Of the lines listed below, return exactly those that run from the line containing "Task: Click the plus button to add step" through the line containing "The width and", both included.
PROVIDED INFORMATION Start Marker
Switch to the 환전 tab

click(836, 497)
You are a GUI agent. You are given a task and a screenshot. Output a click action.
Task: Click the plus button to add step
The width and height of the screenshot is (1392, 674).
PROVIDED INFORMATION End Marker
PROVIDED INFORMATION Start Marker
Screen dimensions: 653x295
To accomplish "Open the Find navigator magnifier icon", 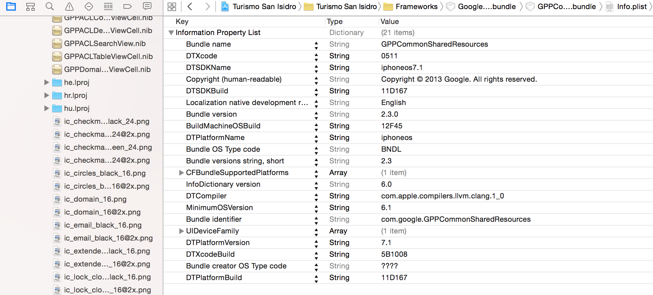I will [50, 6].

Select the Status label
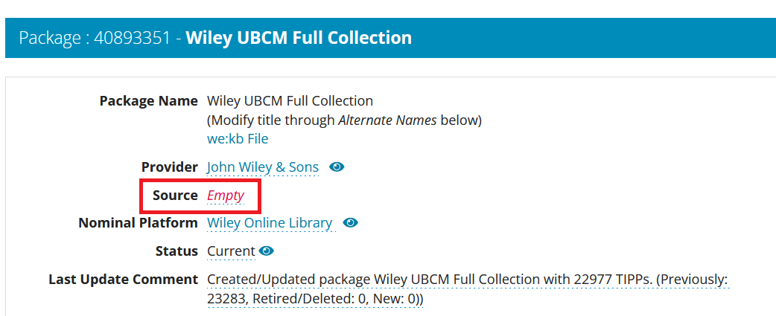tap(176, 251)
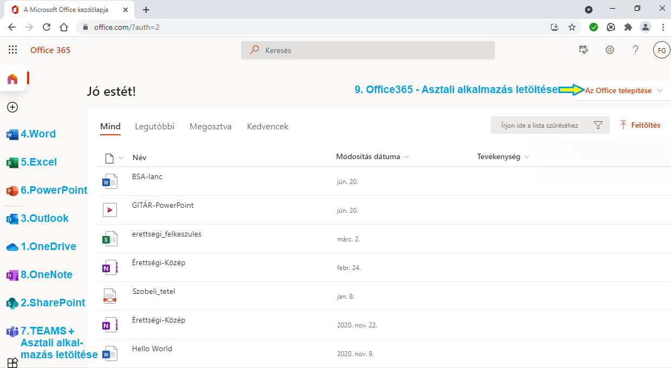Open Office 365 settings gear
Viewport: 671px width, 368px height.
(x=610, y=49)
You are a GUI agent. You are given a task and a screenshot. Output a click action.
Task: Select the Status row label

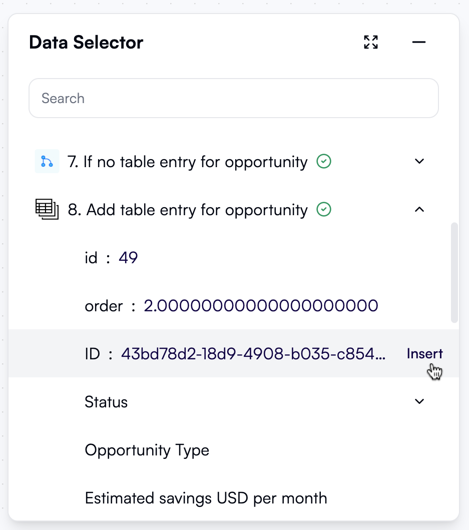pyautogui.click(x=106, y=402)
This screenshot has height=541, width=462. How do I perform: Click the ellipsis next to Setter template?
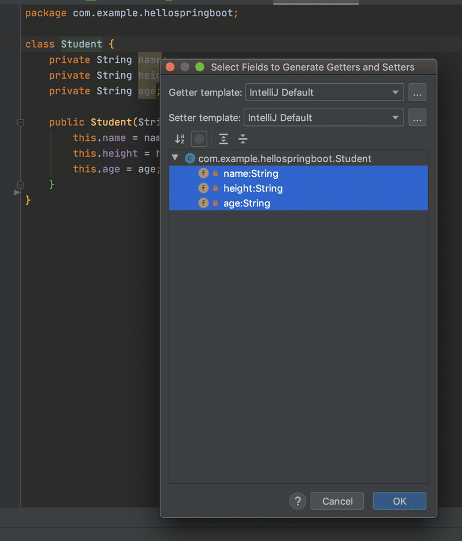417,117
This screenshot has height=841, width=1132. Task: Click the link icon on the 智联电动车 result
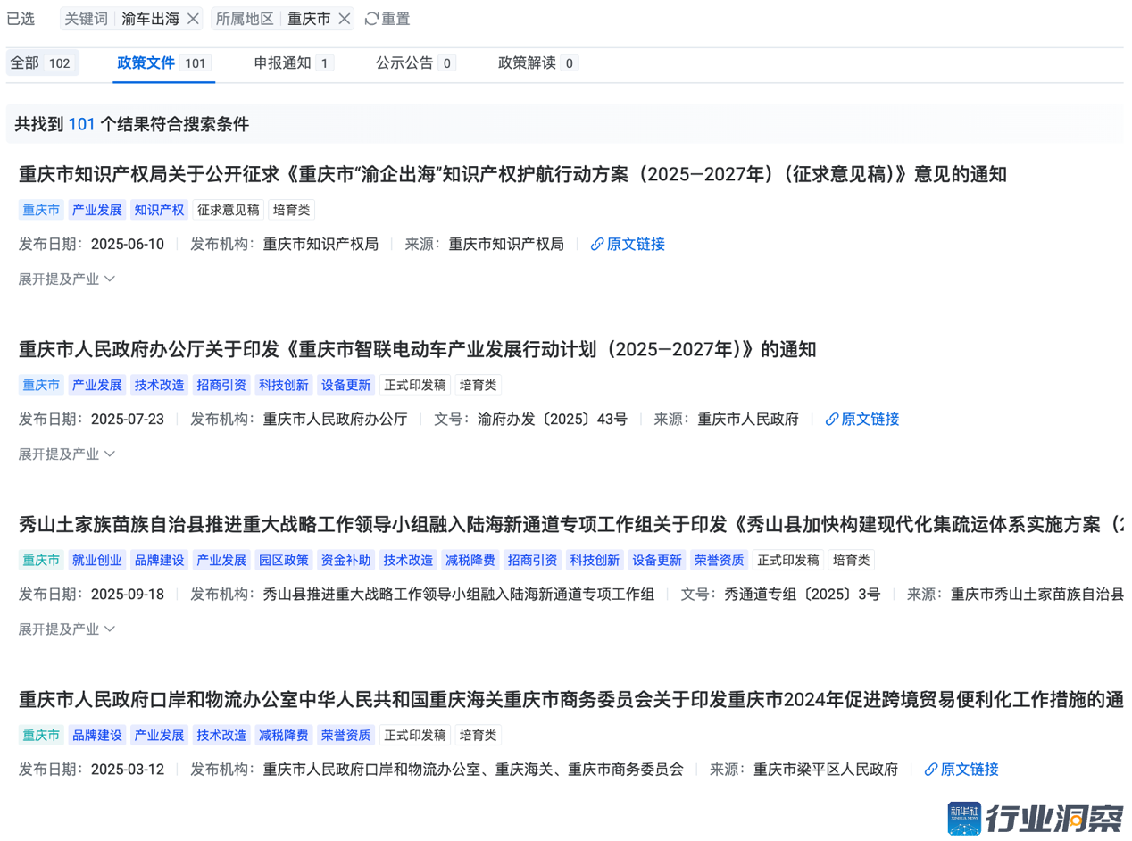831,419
PROVIDED INFORMATION End Marker
▶ SOLUTION TO THIS PROBLEM:
Task: Click the plus button to add step
The width and height of the screenshot is (1392, 674).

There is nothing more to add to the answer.